Le 14 janvier 2025, les quelques Tunisiens qui suivent encore l’actualité nationale ont pu lire un communiqué publié sur la page de la présidence de la République à 2h du matin. Aucune mention de la révolution et de son anniversaire, évidemment, puisque le président Kaïs Saïed a choisi que la commémoration se fasse le 17 décembre de chaque année. Dans ce cadre, il faut avouer que ni l’une ni l’autre des deux dates ne mobilisent plus grand monde.

Le communiqué présidentiel relate une réunion entre le président de la République, le chef du gouvernement et les ministres des Affaires sociales, de l’Éducation, de l’Enseignement supérieur, de l’Emploi et de la Formation professionnelle.
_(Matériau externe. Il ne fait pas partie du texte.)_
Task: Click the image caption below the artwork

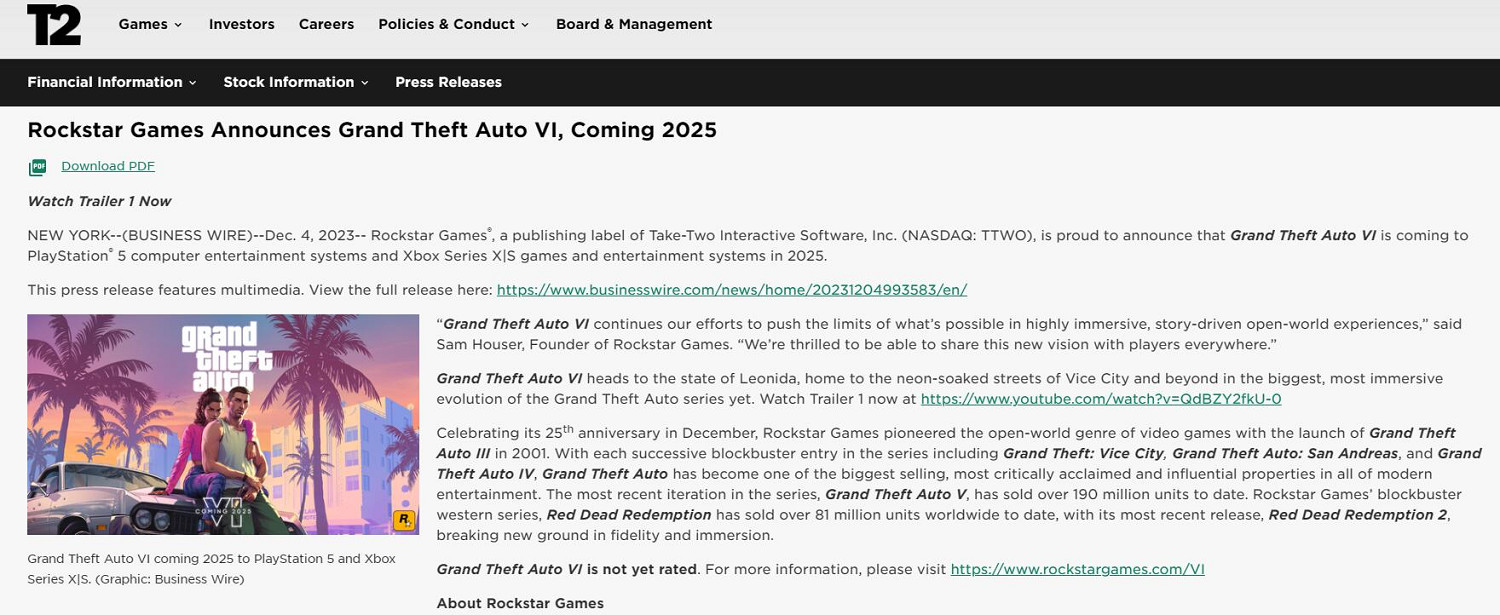Action: pos(212,568)
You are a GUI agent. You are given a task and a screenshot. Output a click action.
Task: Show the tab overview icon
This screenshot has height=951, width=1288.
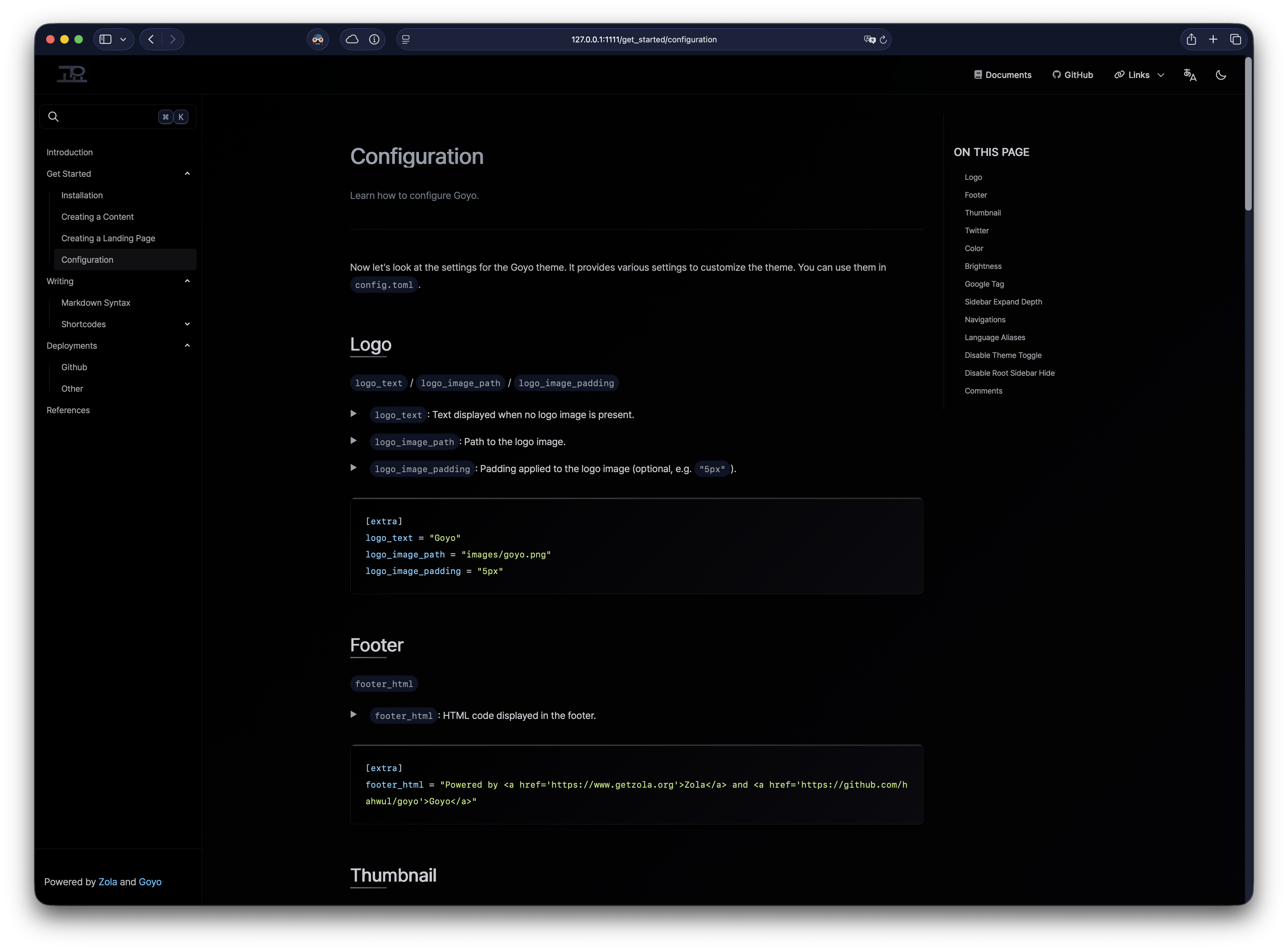[x=1235, y=39]
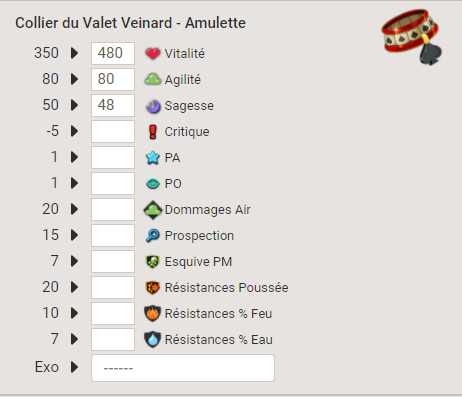Click the Vitalité heart icon

[x=153, y=53]
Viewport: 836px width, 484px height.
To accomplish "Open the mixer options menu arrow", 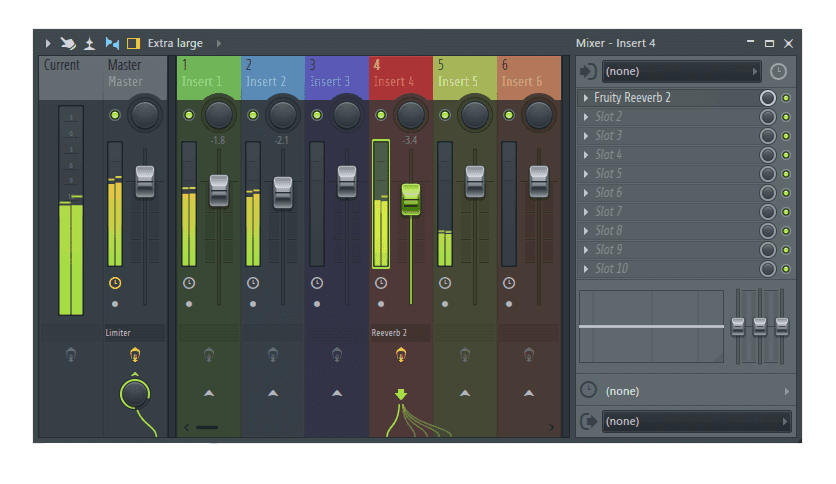I will (x=47, y=43).
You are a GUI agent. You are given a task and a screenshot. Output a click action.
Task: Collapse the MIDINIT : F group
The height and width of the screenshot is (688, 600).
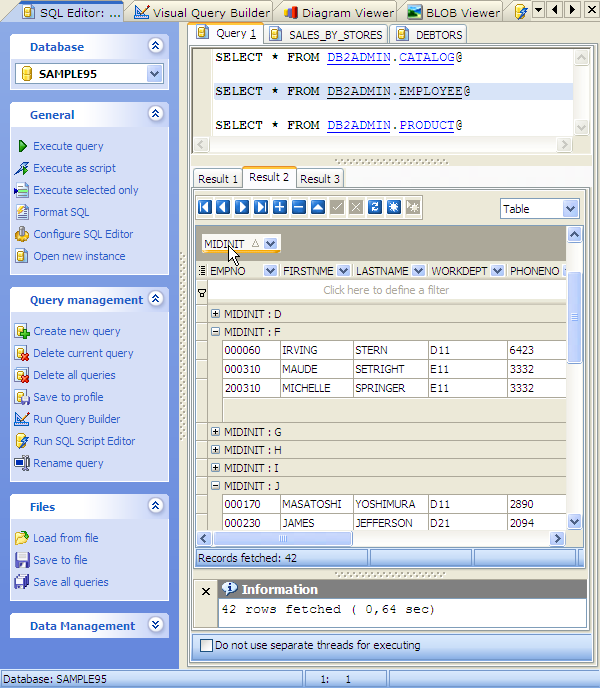[215, 331]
Kaïs Saïed donne des instructions à ses ministres pour préparer un inventaire des institutions qui ne servent plus à rien. Les institutions en question, « loin de remplir efficacement leurs missions, représentent une charge inutile pour le budget de l’État et les fonds publics ». Toujours selon le même communiqué, la multiplication des institutions publiques ne garantit pas nécessairement leur efficacité. La priorité, selon le chef de l’État, doit être donnée à « l’existence d’organismes réellement nécessaires et performants, capables de servir les intérêts de la nation et des citoyens de manière optimale ».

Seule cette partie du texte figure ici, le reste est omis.